++++ STORED DATA ++++

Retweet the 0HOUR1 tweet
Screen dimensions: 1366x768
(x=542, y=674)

++++
++++ STORED DATA ++++

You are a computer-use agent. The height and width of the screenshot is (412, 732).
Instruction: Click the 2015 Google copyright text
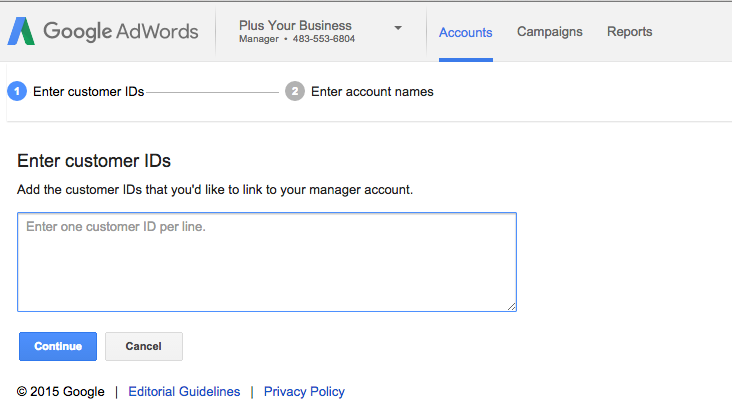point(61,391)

++++
++++ STORED DATA ++++

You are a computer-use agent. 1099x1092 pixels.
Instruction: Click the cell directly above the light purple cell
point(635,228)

++++

EXERCISE
Figure out how many lines of the listing above include "agent"; the answer is that number alone.

SOLUTION FOR THIS PROBLEM
2